Stored dataset items:
----

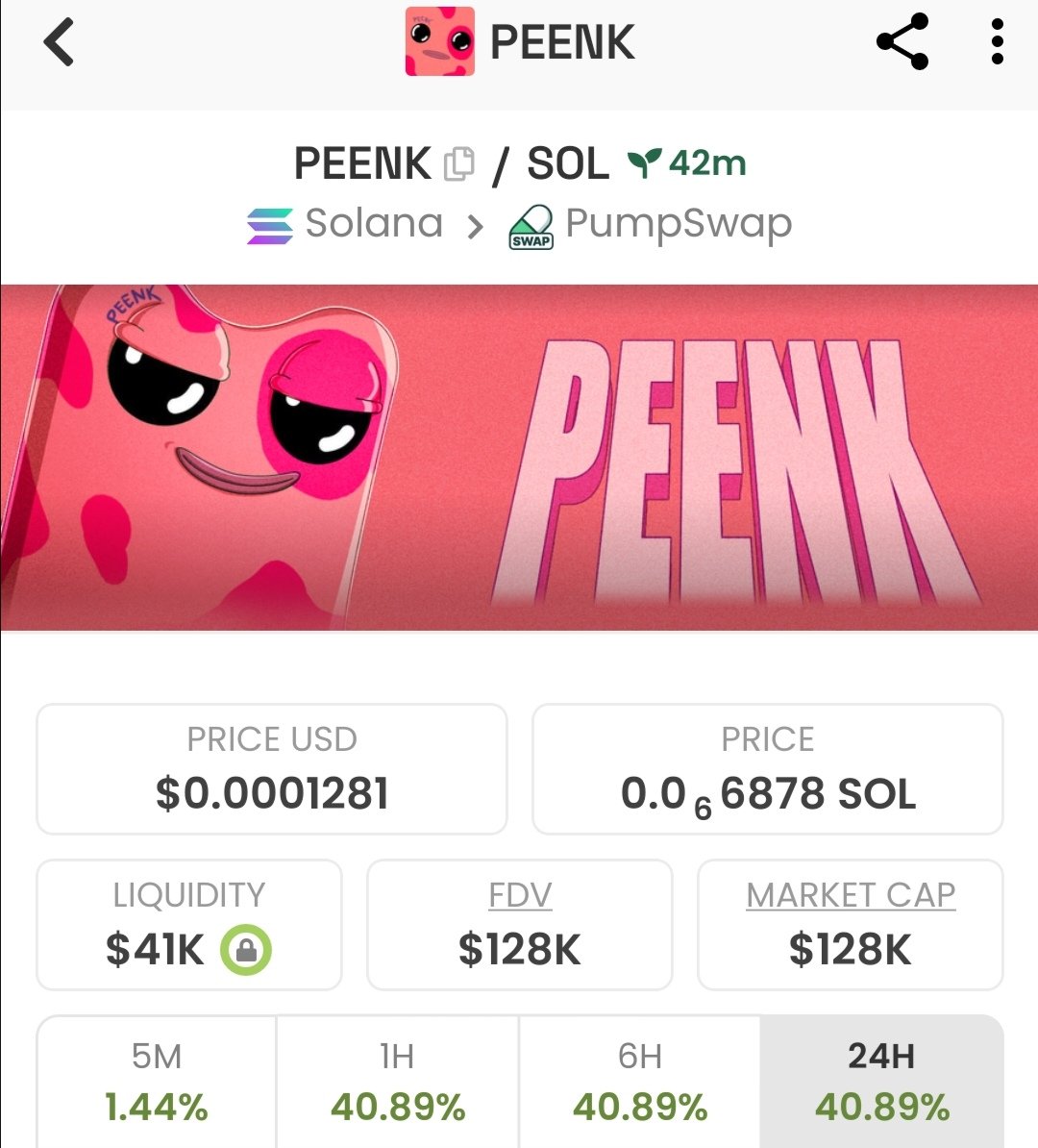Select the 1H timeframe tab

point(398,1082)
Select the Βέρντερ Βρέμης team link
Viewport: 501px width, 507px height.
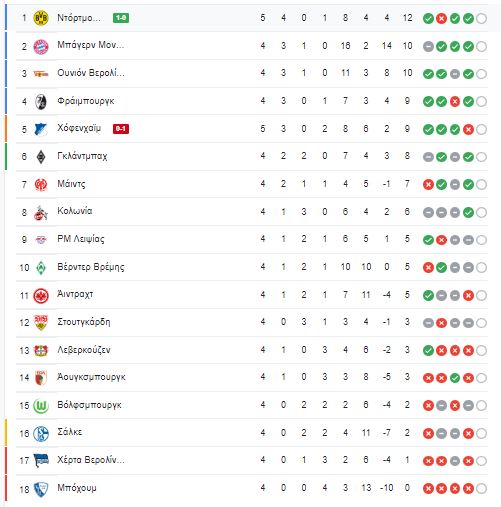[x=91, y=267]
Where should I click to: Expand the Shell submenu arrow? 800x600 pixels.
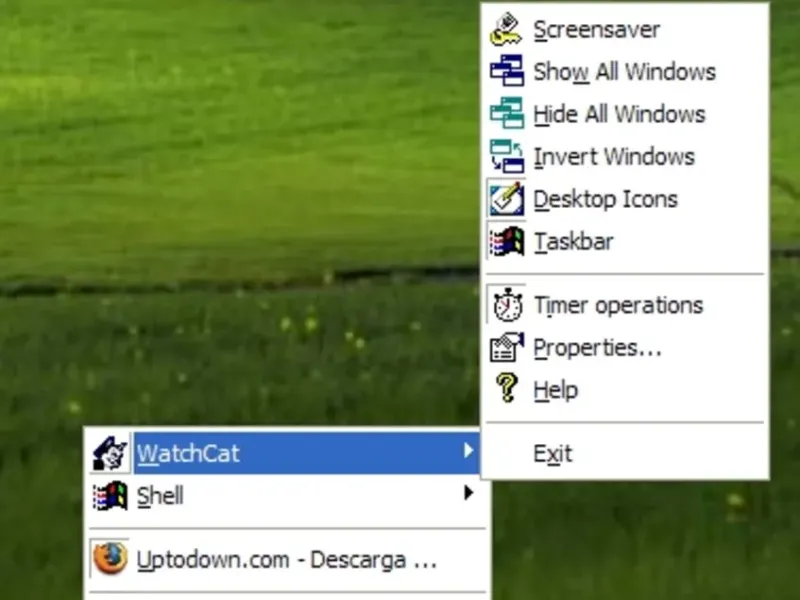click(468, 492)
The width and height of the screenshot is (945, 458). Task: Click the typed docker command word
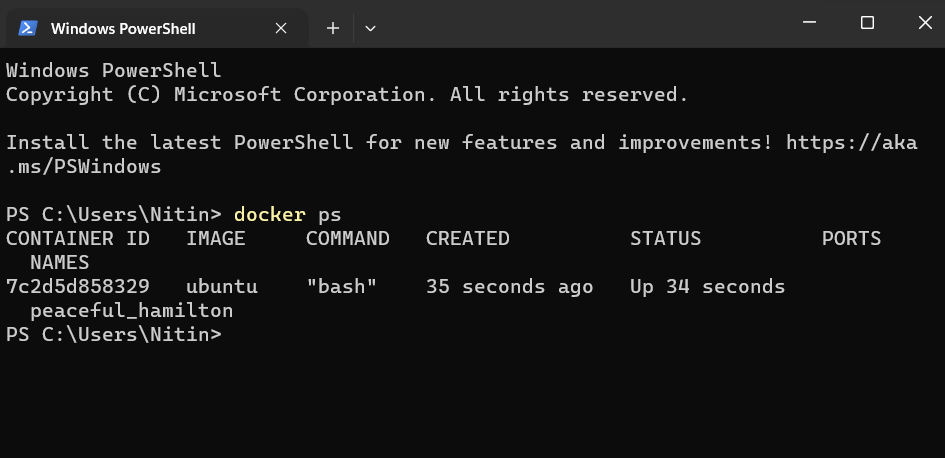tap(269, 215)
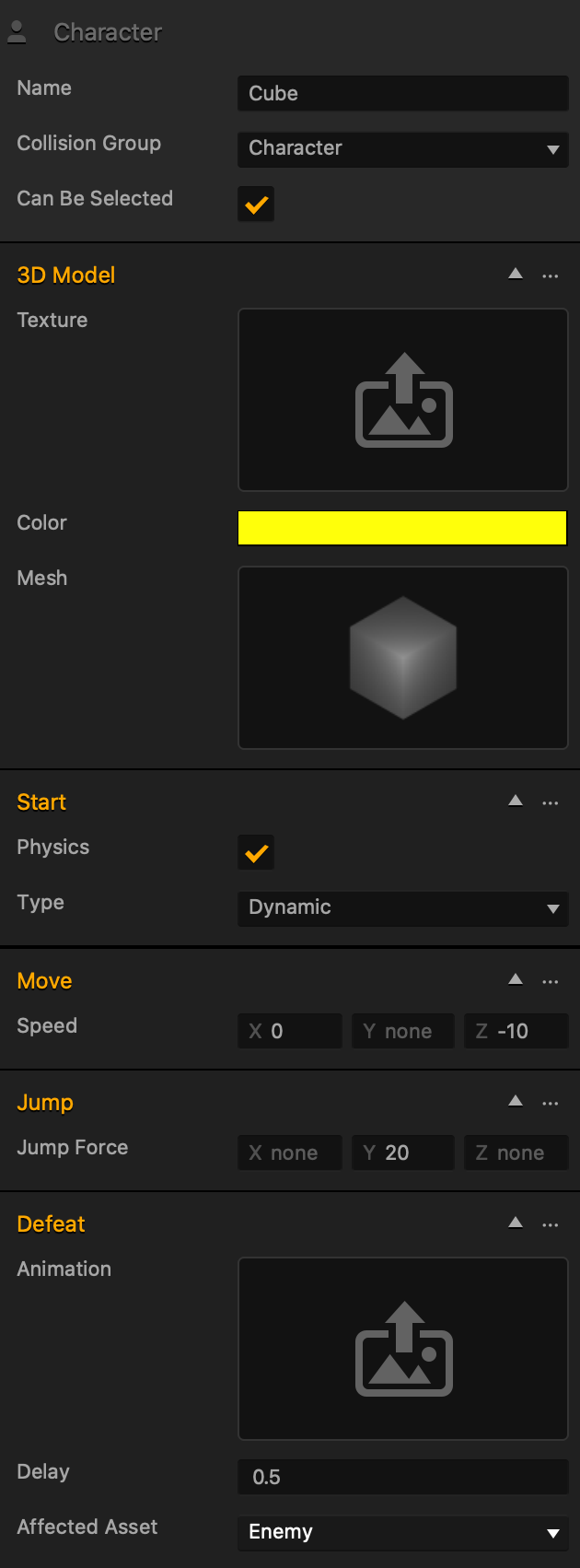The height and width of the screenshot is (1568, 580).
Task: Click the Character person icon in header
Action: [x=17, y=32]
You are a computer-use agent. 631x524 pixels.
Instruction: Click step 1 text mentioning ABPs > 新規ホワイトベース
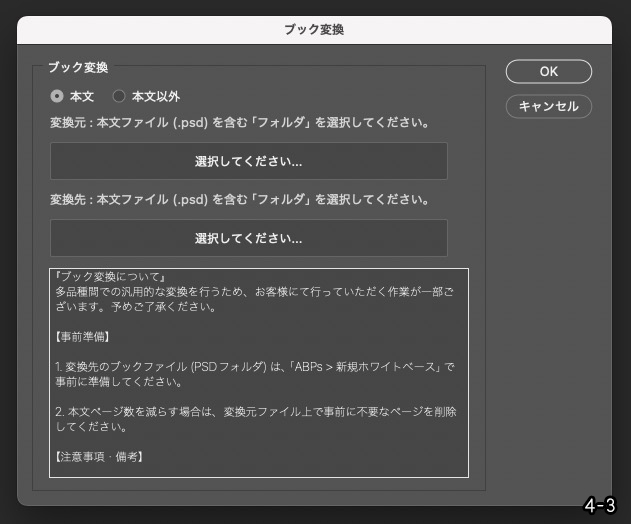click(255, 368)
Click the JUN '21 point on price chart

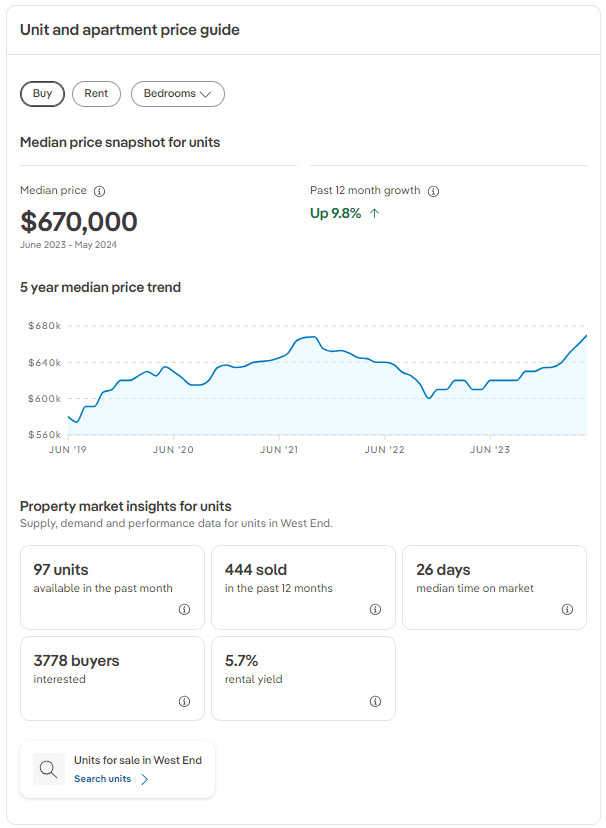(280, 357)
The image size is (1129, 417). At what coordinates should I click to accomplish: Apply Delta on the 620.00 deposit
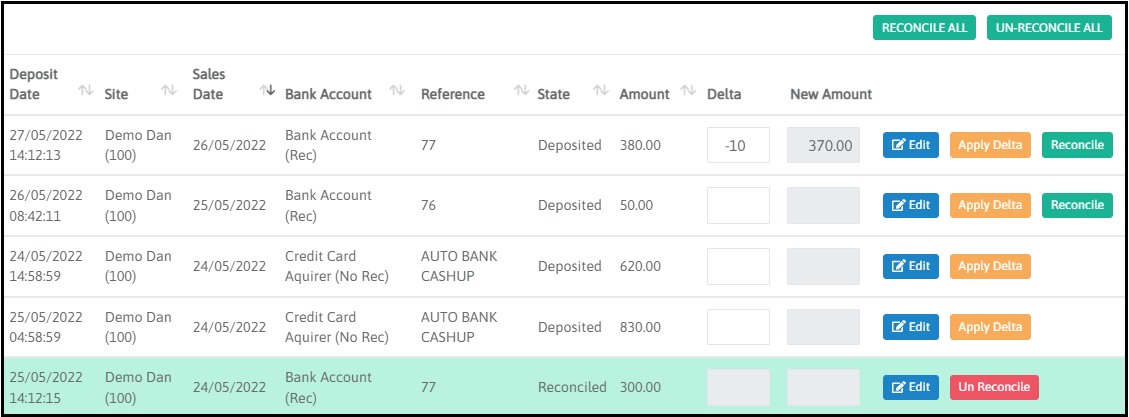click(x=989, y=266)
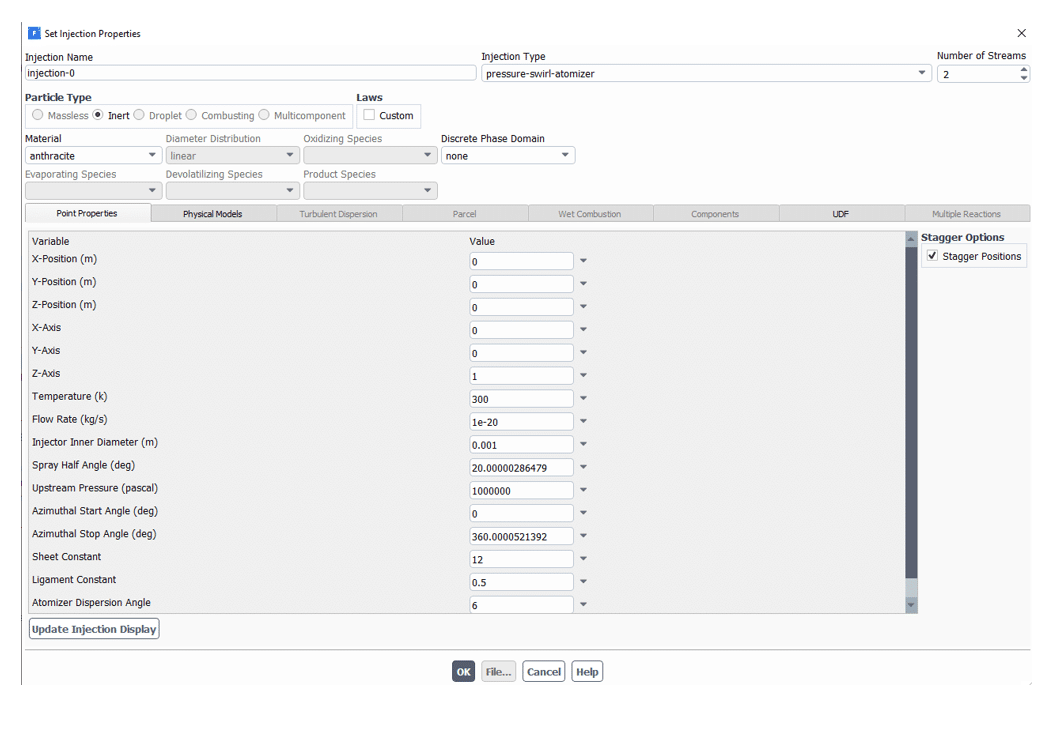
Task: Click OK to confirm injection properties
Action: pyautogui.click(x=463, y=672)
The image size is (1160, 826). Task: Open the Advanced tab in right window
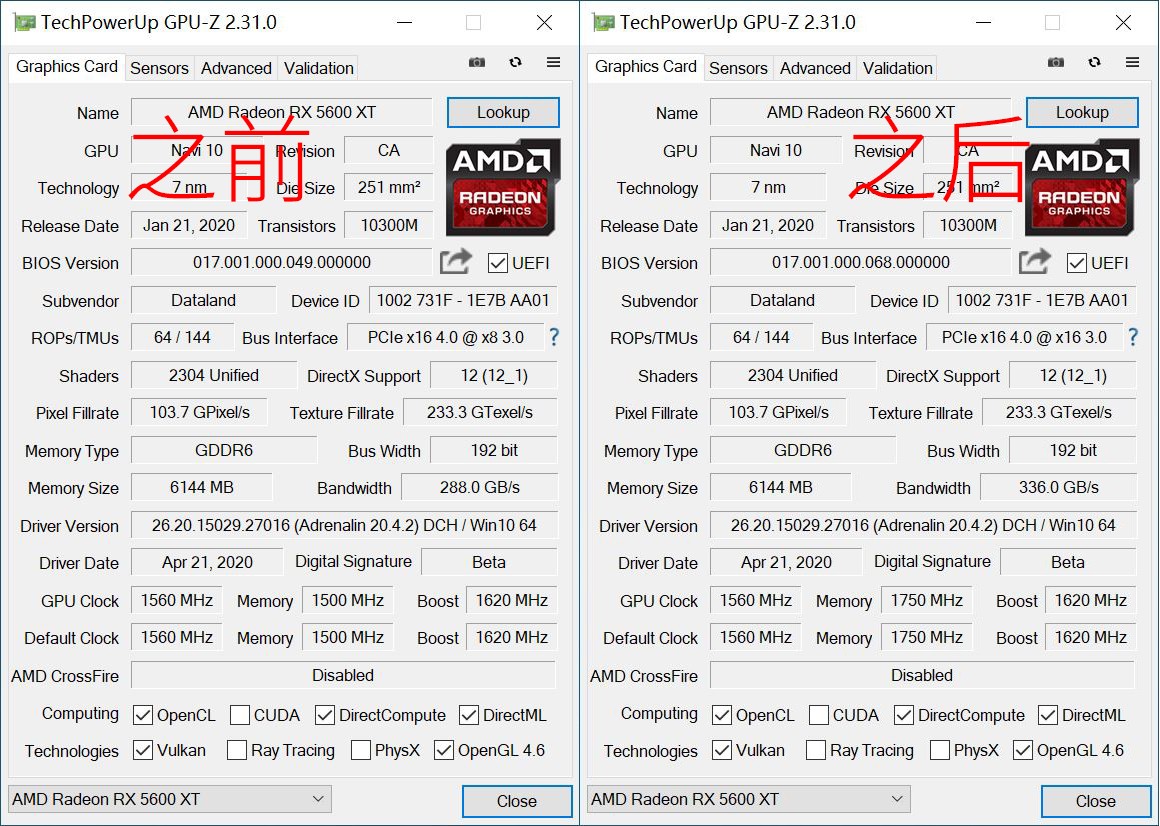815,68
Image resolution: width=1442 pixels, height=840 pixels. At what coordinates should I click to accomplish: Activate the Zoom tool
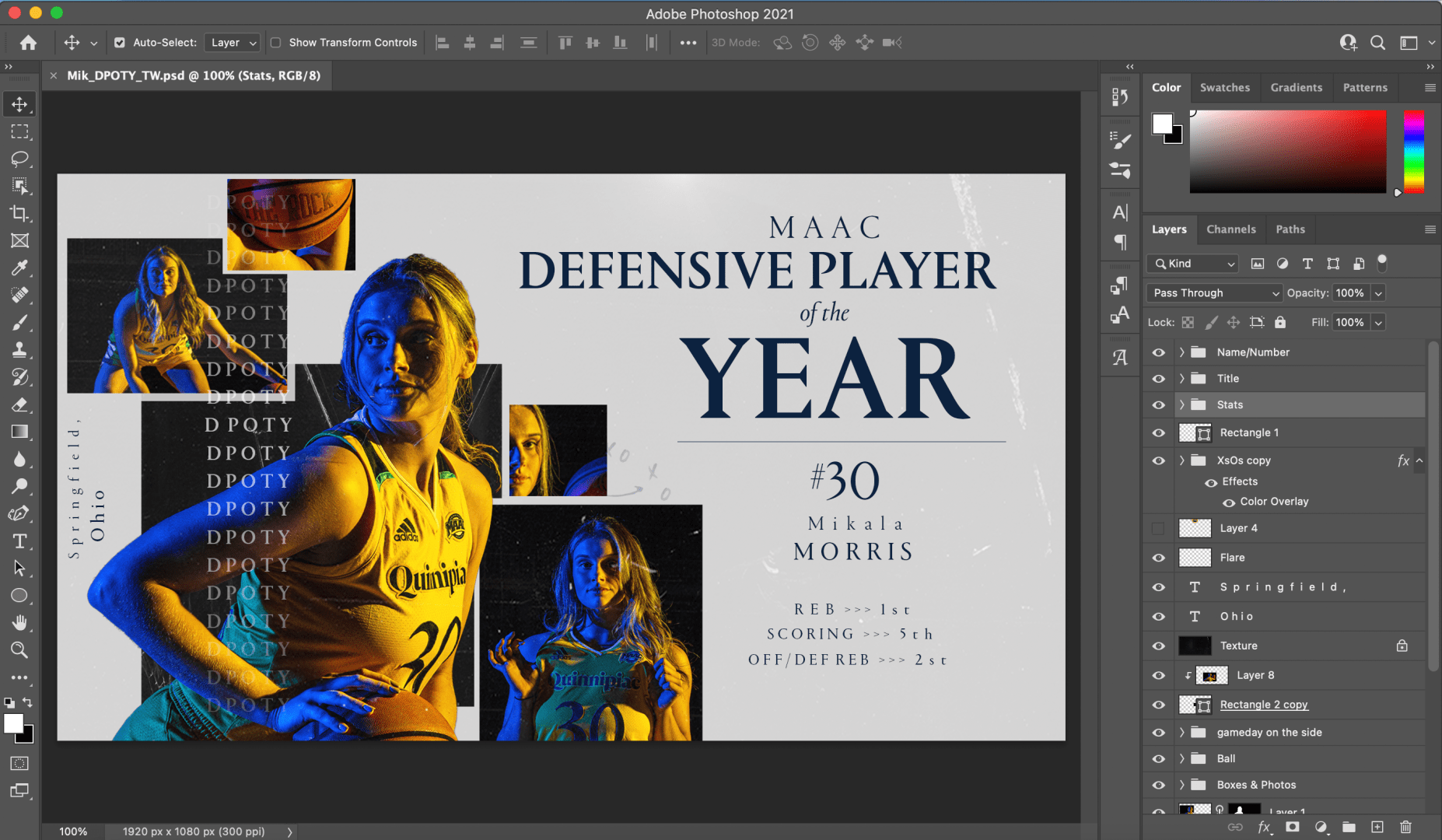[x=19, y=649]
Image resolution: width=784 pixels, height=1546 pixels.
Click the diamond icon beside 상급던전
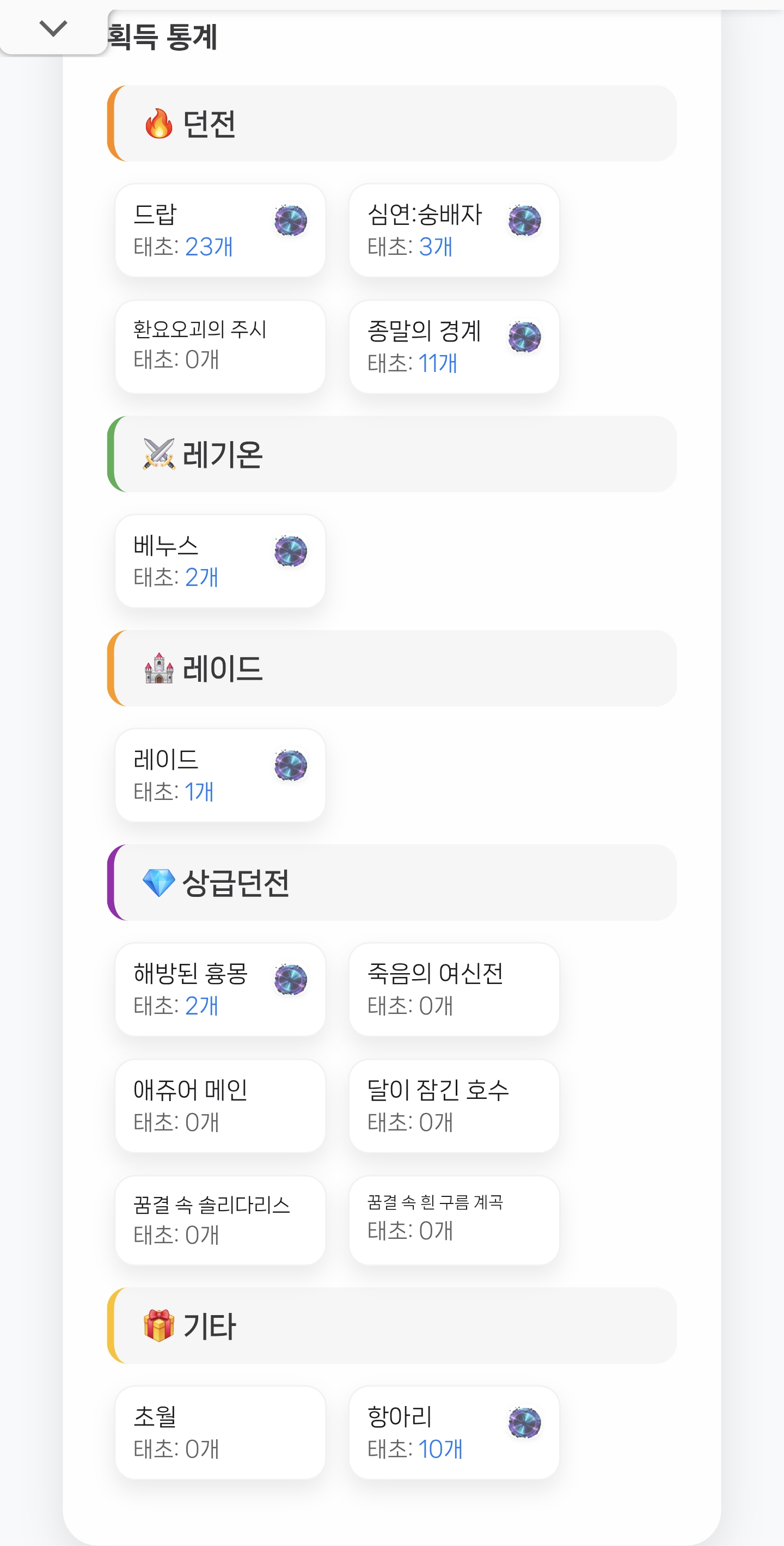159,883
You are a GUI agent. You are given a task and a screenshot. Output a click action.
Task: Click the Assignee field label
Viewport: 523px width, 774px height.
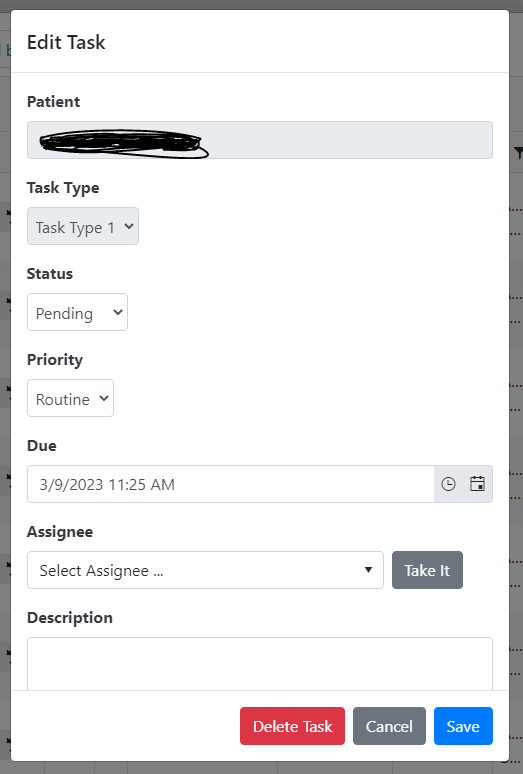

----

Reproduce exactly and only the lines from the one with "Where should I" through the final line of the records above, inclusive. Pictures must be left out.

EXERCISE ANSWER:
Where should I click to: Expand the Shell submenu arrow? 800x600 pixels.
click(468, 492)
The width and height of the screenshot is (945, 458). Task: Click the typed docker command word
tap(269, 215)
The height and width of the screenshot is (1568, 580).
Task: Click the Character person icon in header
Action: [x=17, y=32]
You are a computer-use agent. 631x524 pixels.
Instruction: Click step 1 text mentioning ABPs > 新規ホワイトベース
click(255, 368)
Click the JUN '21 point on price chart

(280, 357)
The image size is (1129, 417). At what coordinates should I click to accomplish: Apply Delta on the 620.00 deposit
click(x=989, y=266)
Task: Click OK to confirm injection properties
Action: pyautogui.click(x=463, y=672)
The image size is (1160, 826). Task: Open the Advanced tab in right window
815,68
Image resolution: width=1442 pixels, height=840 pixels. At what coordinates should I click to accomplish: Activate the Zoom tool
[x=19, y=649]
Image resolution: width=784 pixels, height=1546 pixels.
Click the diamond icon beside 상급던전
159,883
You are a GUI agent. You are given a task and a screenshot. Output a click action.
Task: Click the Assignee field label
Viewport: 523px width, 774px height.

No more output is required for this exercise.